Work order -> Render every entry exactly as it appears.

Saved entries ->
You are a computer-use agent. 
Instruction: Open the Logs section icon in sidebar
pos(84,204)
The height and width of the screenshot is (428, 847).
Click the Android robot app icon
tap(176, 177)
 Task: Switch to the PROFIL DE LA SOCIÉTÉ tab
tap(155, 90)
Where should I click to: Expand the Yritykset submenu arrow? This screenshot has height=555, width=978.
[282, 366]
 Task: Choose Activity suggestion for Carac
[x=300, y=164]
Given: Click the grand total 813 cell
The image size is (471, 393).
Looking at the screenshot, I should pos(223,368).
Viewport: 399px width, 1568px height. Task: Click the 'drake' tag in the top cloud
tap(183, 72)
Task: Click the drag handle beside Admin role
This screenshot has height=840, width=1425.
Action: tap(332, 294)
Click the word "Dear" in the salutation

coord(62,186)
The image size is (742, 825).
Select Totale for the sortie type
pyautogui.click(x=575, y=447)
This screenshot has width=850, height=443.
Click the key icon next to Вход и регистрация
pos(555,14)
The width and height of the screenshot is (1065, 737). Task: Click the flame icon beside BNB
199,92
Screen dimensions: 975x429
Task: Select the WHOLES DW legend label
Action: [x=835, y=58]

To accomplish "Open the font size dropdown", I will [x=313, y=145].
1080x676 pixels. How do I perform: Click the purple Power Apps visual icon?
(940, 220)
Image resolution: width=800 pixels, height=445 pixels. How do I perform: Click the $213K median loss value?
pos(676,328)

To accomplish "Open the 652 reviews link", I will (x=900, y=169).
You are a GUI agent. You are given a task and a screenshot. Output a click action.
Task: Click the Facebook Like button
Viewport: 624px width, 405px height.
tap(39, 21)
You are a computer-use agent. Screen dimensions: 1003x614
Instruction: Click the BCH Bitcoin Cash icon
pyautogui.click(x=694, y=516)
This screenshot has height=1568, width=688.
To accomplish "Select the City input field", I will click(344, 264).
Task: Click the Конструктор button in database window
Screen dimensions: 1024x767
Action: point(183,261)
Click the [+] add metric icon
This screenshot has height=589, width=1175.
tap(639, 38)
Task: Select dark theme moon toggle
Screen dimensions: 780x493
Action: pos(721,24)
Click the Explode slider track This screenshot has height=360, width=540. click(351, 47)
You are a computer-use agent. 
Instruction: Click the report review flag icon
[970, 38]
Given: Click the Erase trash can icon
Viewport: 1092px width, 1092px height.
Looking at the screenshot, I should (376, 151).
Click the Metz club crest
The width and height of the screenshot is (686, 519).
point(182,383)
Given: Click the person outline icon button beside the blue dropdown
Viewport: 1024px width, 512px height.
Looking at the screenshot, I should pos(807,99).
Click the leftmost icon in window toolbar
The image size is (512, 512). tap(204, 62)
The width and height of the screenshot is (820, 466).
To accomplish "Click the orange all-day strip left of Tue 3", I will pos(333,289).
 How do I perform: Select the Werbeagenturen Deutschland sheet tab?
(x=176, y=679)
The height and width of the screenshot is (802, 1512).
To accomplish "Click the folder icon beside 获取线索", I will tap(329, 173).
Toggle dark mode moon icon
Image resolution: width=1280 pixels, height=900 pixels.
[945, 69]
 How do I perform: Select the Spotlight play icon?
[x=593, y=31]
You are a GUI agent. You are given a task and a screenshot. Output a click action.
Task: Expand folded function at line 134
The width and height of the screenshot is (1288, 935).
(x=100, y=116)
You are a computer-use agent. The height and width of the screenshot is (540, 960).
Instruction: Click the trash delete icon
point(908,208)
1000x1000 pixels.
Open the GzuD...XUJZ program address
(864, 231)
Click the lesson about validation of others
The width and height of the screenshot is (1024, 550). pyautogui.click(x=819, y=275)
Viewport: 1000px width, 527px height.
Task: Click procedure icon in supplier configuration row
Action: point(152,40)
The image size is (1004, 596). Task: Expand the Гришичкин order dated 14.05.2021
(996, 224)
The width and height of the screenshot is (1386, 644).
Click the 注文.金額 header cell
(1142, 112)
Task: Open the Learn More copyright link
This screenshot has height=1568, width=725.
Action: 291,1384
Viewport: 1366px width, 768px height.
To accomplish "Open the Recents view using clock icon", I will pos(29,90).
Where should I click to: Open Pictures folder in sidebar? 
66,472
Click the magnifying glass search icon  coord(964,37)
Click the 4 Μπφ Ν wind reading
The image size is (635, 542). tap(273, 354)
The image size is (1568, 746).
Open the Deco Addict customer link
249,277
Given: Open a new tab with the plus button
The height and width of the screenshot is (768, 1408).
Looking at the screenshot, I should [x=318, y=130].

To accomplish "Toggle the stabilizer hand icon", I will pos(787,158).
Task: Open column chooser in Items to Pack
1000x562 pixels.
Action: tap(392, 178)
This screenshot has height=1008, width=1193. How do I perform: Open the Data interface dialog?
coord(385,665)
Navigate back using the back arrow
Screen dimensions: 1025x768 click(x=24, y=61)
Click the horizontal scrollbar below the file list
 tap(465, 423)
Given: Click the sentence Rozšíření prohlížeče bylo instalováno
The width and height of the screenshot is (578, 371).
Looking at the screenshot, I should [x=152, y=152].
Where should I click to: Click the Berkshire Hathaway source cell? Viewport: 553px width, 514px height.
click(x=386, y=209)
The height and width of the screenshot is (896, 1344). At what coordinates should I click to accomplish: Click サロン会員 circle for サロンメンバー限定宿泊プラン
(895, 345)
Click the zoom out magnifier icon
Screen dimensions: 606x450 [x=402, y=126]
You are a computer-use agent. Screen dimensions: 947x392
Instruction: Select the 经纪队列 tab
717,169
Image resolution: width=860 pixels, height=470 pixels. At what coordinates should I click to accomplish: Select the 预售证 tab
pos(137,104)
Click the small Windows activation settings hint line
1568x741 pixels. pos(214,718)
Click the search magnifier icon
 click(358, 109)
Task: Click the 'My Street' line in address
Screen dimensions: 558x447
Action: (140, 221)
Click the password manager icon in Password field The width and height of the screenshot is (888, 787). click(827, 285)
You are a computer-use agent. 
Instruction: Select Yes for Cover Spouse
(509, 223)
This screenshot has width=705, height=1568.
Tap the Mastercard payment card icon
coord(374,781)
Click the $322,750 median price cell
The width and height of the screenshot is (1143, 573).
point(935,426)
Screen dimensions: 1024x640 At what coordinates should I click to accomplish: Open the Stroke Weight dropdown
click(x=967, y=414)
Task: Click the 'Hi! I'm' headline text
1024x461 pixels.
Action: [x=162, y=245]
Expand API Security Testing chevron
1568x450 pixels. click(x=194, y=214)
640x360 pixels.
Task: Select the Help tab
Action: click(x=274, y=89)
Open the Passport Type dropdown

Solved exercise ->
You are a computer-use agent. 
Instruction: Open the Logs section icon in sidebar
pos(84,204)
The height and width of the screenshot is (428, 847).
Click the Android robot app icon
tap(176, 177)
 Task: Switch to the PROFIL DE LA SOCIÉTÉ tab
tap(155, 90)
Where should I click to: Expand the Yritykset submenu arrow? This screenshot has height=555, width=978.
[282, 366]
 Task: Choose Activity suggestion for Carac
[x=300, y=164]
Given: Click the grand total 813 cell
The image size is (471, 393).
Looking at the screenshot, I should pos(223,368).
Viewport: 399px width, 1568px height. Task: Click the 'drake' tag in the top cloud
tap(183, 72)
Task: Click the drag handle beside Admin role
This screenshot has height=840, width=1425.
Action: tap(332, 294)
Click the word "Dear" in the salutation

coord(62,186)
The image size is (742, 825).
Select Totale for the sortie type
pyautogui.click(x=575, y=447)
This screenshot has width=850, height=443.
Click the key icon next to Вход и регистрация
pos(555,14)
The width and height of the screenshot is (1065, 737). Task: Click the flame icon beside BNB
199,92
Screen dimensions: 975x429
Task: Select the WHOLES DW legend label
Action: [x=835, y=58]

To accomplish "Open the font size dropdown", I will [x=313, y=145].
1080x676 pixels. How do I perform: Click the purple Power Apps visual icon?
(940, 220)
Image resolution: width=800 pixels, height=445 pixels. How do I perform: Click the $213K median loss value?
pos(676,328)

To accomplish "Open the 652 reviews link", I will (x=900, y=169).
You are a GUI agent. You are given a task and a screenshot. Output a click action.
Task: Click the Facebook Like button
Viewport: 624px width, 405px height.
tap(39, 21)
You are a computer-use agent. Screen dimensions: 1003x614
Instruction: Click the BCH Bitcoin Cash icon
pyautogui.click(x=694, y=516)
This screenshot has height=1568, width=688.
To accomplish "Select the City input field", I will click(344, 264).
Task: Click the Конструктор button in database window
Screen dimensions: 1024x767
Action: point(183,261)
Click the [+] add metric icon
This screenshot has height=589, width=1175.
tap(639, 38)
Task: Select dark theme moon toggle
Screen dimensions: 780x493
Action: pos(721,24)
Click the Explode slider track This screenshot has height=360, width=540. click(351, 47)
You are a computer-use agent. 
Instruction: Click the report review flag icon
[970, 38]
Given: Click the Erase trash can icon
Viewport: 1092px width, 1092px height.
Looking at the screenshot, I should (376, 151).
Click the Metz club crest
The width and height of the screenshot is (686, 519).
point(182,383)
Given: Click the person outline icon button beside the blue dropdown
Viewport: 1024px width, 512px height.
Looking at the screenshot, I should pos(807,99).
Click the leftmost icon in window toolbar
The image size is (512, 512). tap(204, 62)
The width and height of the screenshot is (820, 466).
To accomplish "Click the orange all-day strip left of Tue 3", I will pos(333,289).
 How do I perform: Select the Werbeagenturen Deutschland sheet tab?
(x=176, y=679)
The height and width of the screenshot is (802, 1512).
To accomplish "Click the folder icon beside 获取线索", I will tap(329, 173).
Toggle dark mode moon icon
Image resolution: width=1280 pixels, height=900 pixels.
[945, 69]
 How do I perform: Select the Spotlight play icon?
[x=593, y=31]
You are a GUI agent. You are given a task and a screenshot. Output a click action.
Task: Expand folded function at line 134
The width and height of the screenshot is (1288, 935).
(x=100, y=116)
You are a computer-use agent. The height and width of the screenshot is (540, 960).
Instruction: Click the trash delete icon
point(908,208)
1000x1000 pixels.
Open the GzuD...XUJZ program address
(864, 231)
Click the lesson about validation of others
The width and height of the screenshot is (1024, 550). pyautogui.click(x=819, y=275)
Viewport: 1000px width, 527px height.
Task: Click procedure icon in supplier configuration row
Action: point(152,40)
The image size is (1004, 596). Task: Expand the Гришичкин order dated 14.05.2021
(996, 224)
The width and height of the screenshot is (1386, 644).
Click the 注文.金額 header cell
(1142, 112)
Task: Open the Learn More copyright link
This screenshot has height=1568, width=725.
Action: 291,1384
Viewport: 1366px width, 768px height.
To accomplish "Open the Recents view using clock icon", I will pos(29,90).
Where should I click to: Open Pictures folder in sidebar? 
66,472
Click the magnifying glass search icon  coord(964,37)
Click the 4 Μπφ Ν wind reading
The image size is (635, 542). tap(273, 354)
The image size is (1568, 746).
Open the Deco Addict customer link
249,277
Given: Open a new tab with the plus button
The height and width of the screenshot is (768, 1408).
Looking at the screenshot, I should [x=318, y=130].

To accomplish "Toggle the stabilizer hand icon", I will pos(787,158).
Task: Open column chooser in Items to Pack
1000x562 pixels.
Action: tap(392, 178)
This screenshot has height=1008, width=1193. How do I perform: Open the Data interface dialog?
coord(385,665)
Navigate back using the back arrow
Screen dimensions: 1025x768 click(x=24, y=61)
Click the horizontal scrollbar below the file list
 tap(465, 423)
Given: Click the sentence Rozšíření prohlížeče bylo instalováno
The width and height of the screenshot is (578, 371).
Looking at the screenshot, I should [x=152, y=152].
Where should I click to: Click the Berkshire Hathaway source cell? Viewport: 553px width, 514px height.
click(x=386, y=209)
The height and width of the screenshot is (896, 1344). At what coordinates should I click to accomplish: Click サロン会員 circle for サロンメンバー限定宿泊プラン
(895, 345)
Click the zoom out magnifier icon
Screen dimensions: 606x450 [x=402, y=126]
You are a computer-use agent. Screen dimensions: 947x392
Instruction: Select the 经纪队列 tab
717,169
Image resolution: width=860 pixels, height=470 pixels. At what coordinates should I click to accomplish: Select the 预售证 tab
pos(137,104)
Click the small Windows activation settings hint line
1568x741 pixels. pos(214,718)
Click the search magnifier icon
 click(358, 109)
Task: Click the 'My Street' line in address
Screen dimensions: 558x447
Action: (140, 221)
Click the password manager icon in Password field The width and height of the screenshot is (888, 787). click(827, 285)
You are a computer-use agent. 
Instruction: Select Yes for Cover Spouse
(509, 223)
This screenshot has width=705, height=1568.
Tap the Mastercard payment card icon
coord(374,781)
Click the $322,750 median price cell
The width and height of the screenshot is (1143, 573).
point(935,426)
Screen dimensions: 1024x640 At what coordinates should I click to accomplish: Open the Stroke Weight dropdown
click(x=967, y=414)
Task: Click the 'Hi! I'm' headline text
1024x461 pixels.
Action: [x=162, y=245]
Expand API Security Testing chevron
1568x450 pixels. click(x=194, y=214)
640x360 pixels.
Task: Select the Help tab
Action: click(x=274, y=89)
Open the Passport Type dropdown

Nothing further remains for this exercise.